Assignment A
Summarize the Annelies Hennig account in two sentences.
Assignment B
Copy the part of the Annelies Hennig account starting at "Annelies Hennig" and ending at "not from Czechoslovakia.", word for word.

Annelies Hennig

* 1939

  • No we weren’t allowed (to talk about the expulsion in the GDR). My father once started to tell something and was then corrected saying there were no deported Germans, only deported Palestinians. Nobody deported the Germans, not from Poland, not from Czechoslovakia.

  • I’ve already told you how the men and women were separated. In the morning the order rang out, children first, mothers behind, men to the other side, they called on them every day and sent them out in a large work-group. My oldest brother was nine, he used to slip out and head off to our aunt’s, to our father’s brother’s house. He knew where they lived and so every evening he brought a little food. But we were still always hungry. We were given tea or brown broth to drink. There was a kind of latrine, which always smelt horribly. It was very Spartan living, that’s just how things were.

  • No valuables. I remember my father had this small upright clock. They wanted to take it away from him at the station, but he pleaded with them and eventually they let him keep it. We had it for a long time in Weimar, before it fell apart. Our mother had one laundry basket with her wedding dress, she protected that of course. Otherwise no toys. My sister had one teddy-bear that she looked after, even when it was falling apart and the sawdust started falling out. Another thing my mother took was a cloth bag of salt. She could use that to barter, because nobody likes food without salt. She had good reason to bring it with her.

  • A stream flowed by our house which is still there, with a little path, you could cross over on a tiny bridge and go up to the street where the tram line was. We weren’t allowed to play in that stream. But on 14 May 1945 my grandmother decided to end her life. The stream discharged into a kind of pond. At night there were arguments, that’s what my parents tell me, and she drowned herself. As a child I slipped through there once and looked at the place behind the house, you had to go a little way on foot. Now there’s an amusement arcade there, but the stream remains as well as the pool.

Data below
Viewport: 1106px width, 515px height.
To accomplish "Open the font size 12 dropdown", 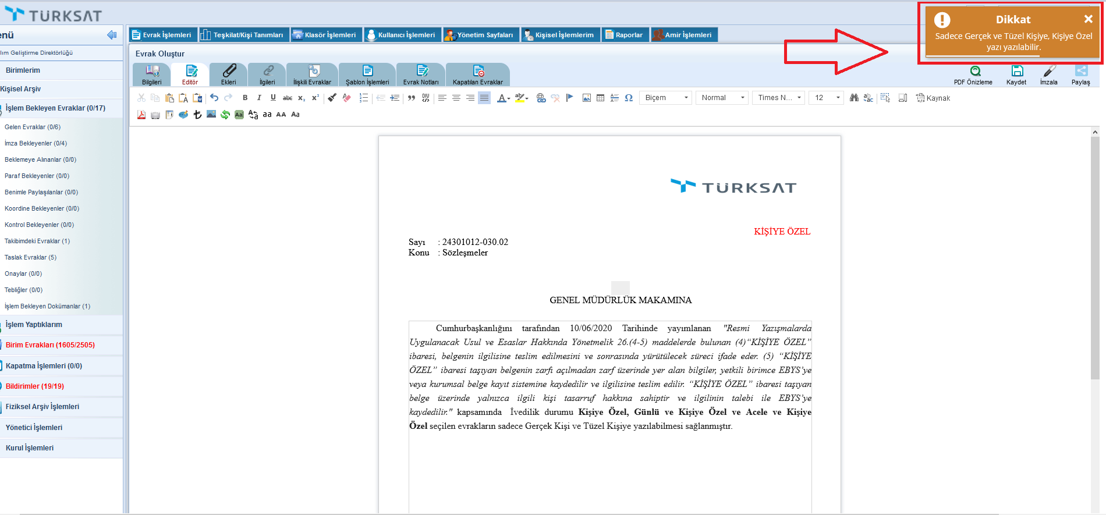I will 826,98.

Task solution A
The account recalls that speaking about the expulsion was not allowed in the GDR, and it describes men being separated from women and children each day while the family stayed hungry despite the food the oldest brother brought from an aunt's house. It also lists the few things the family kept, including a small upright clock, a wedding dress, a teddy bear and a bag of salt for bartering, and tells how the grandmother drowned herself on 14 May 1945 in a pond fed by the stream near the house.

Task solution B
Annelies Hennig

* 1939

  • No we weren’t allowed (to talk about the expulsion in the GDR). My father once started to tell something and was then corrected saying there were no deported Germans, only deported Palestinians. Nobody deported the Germans, not from Poland, not from Czechoslovakia.